— EXERCISE A —
Answer these questions from the passage about the mood in the Ireland camp under Martin O'Neill and Roy Keane:
(i) How many games had been played under the new management?
(ii) What does Aiden McGeady say the gaffer likes his wingers to do?
(iii) How many days had the group spent getting to know one another?
— EXERCISE B —
Continue the passage about the mood in the Ireland camp under Martin O'Neill and Roy Keane from where it stops.

If anything, the feel-good factor caused by Martin O'Neill and Roy Keane's appointment is strengthening by the day. Two games, two reasonably impressive performances and a couple of clean sheets have improved everyone's mood.
In particular, the Irish dressing-room, not renowned as the cheeriest place in world football, is upbeat again, the memories of the Trapattoni era fading as the players respond to the unusual experience of listening to a management team who speak their language.
"There's a bit of freshness there, alright," said Aiden McGeady, a chief beneficiary of the regime change. "Almost everyone's place is up for grabs, so we all want to prove ourselves. On a personal level, I'm loving it. Yes, it is early days but the gaffer likes his wingers to be positive and have a go at the full-back.
"The way we're playing now, I have more of a licence to roam infield, which is something I do for my club and it is way better than standing out on the touchline.
"I wouldn't take anything away from Trapattoni, but they (O'Neill and Keane) have given me a little bit more of a boost because they obviously believe in me. Trapattoni probably felt the same. He just wasn't as vocal about it."
Neither O'Neill nor Keane have ever been shy about speaking up, yet minds as well as mouths have been open this week as the managerial duo have quietly, but persistently asked players for their input on the more trivial everyday issues which affect a group of adults forced into living on top of one another.
Their purpose is to achieve a happier camp and, after 10 days getting to know one another, success hasn't just been confined to the pitch.
"All the players have been saying the same thing because the atmosphere is fantastic. The feedback coming back from the manager has been informative and that has shown in the games.

— SOURCE INFORMATION —

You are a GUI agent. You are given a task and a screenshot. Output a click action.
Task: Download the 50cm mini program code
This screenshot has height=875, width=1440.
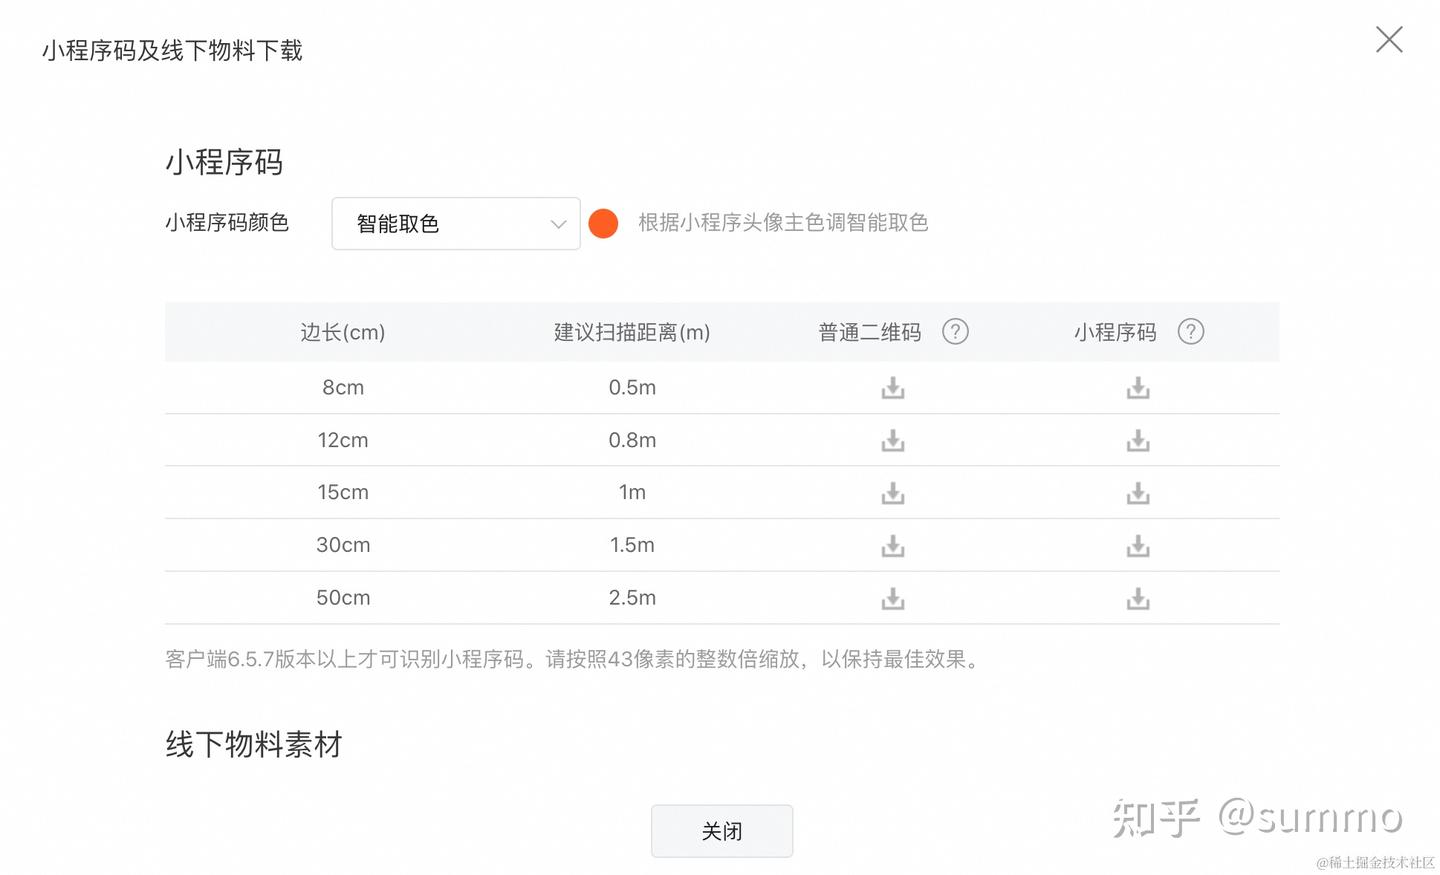(x=1138, y=599)
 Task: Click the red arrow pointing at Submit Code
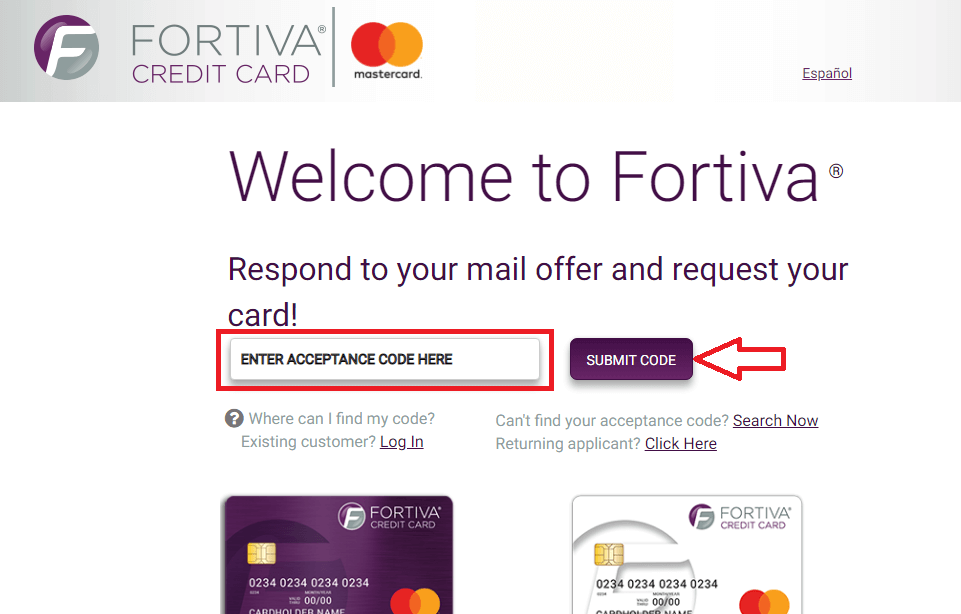[x=740, y=359]
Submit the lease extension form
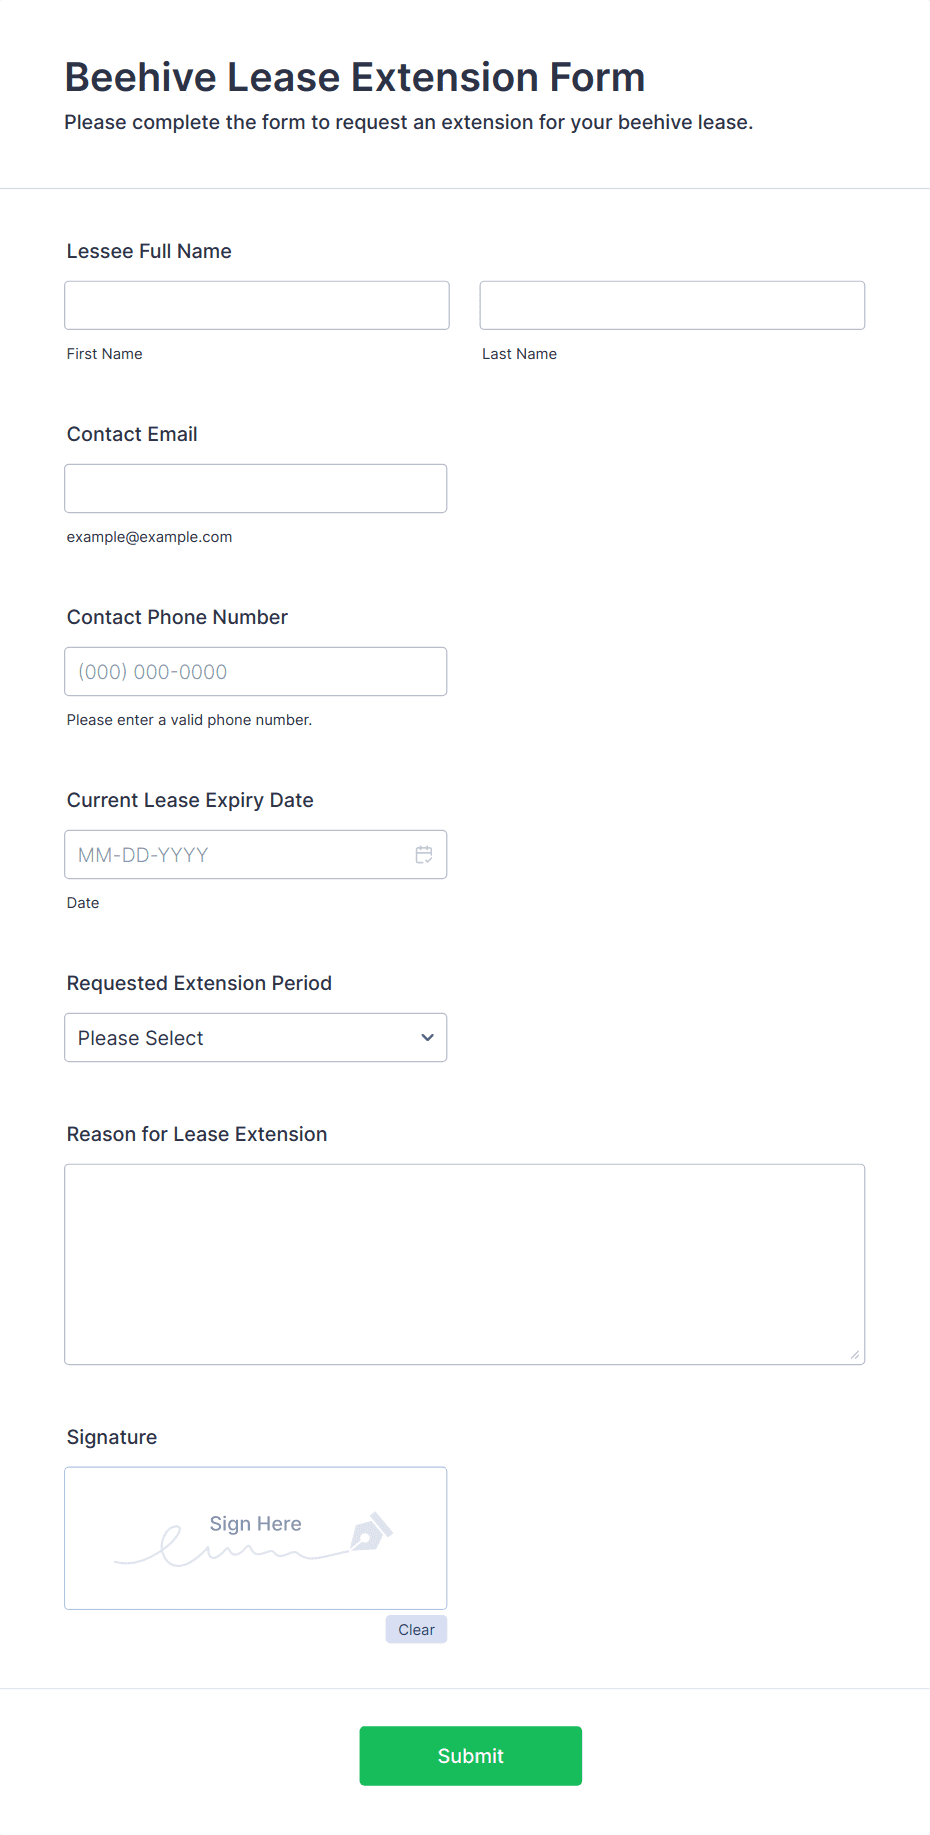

— RESULT A —
(i) Two games.
(ii) Be positive and have a go at the full-back.
(iii) 10 days.

— RESULT B —
"There is a different vibe about the place, I suppose, because the voices are fresh. That is what happens whenever a new manager comes in, you get that boost."
On Tuesday, during the half-time break, it was Keane who provided the pick-me-up, his motivational team talk delivering the necessary steeliness which teams require when they seek results on the road.
"Concentration was the key theme," said Kelly. "Roy kept saying the clean sheet is paramount. And to have got a clean sheet in a stadium like that, on such a terrible pitch – from a defender's point of view, was particularly pleasing."
So too, on a personal level for Kelly, was the chance to banish a ghost which has followed him around since June last year, when he spent two weeks in Poland but never got a chance to play in the European Championships. That Poznan, venue for two of Ireland's games in that tournament, should be revisited, had a therapeutic impact on the Dubliner.
"My Euro memories aren't great. To not play in the finals after playing a big part in the team getting there is one of the biggest disappointments of my career.
"It is one of those things I'll always be looking back on, and hopefully I'll get the opportunity to go to another one and make amends. But it was very tough to take.
"While the atmosphere was amazing and you can only look back on that aspect of the experience fondly, there will always be that thing in my mind that I didn't get the opportunity to play. As a footballer, if you're not playing, you're not going to be too happy."
That belongs to the past, though. In the here and now, everyone is smiling again. A winter of content lies ahead.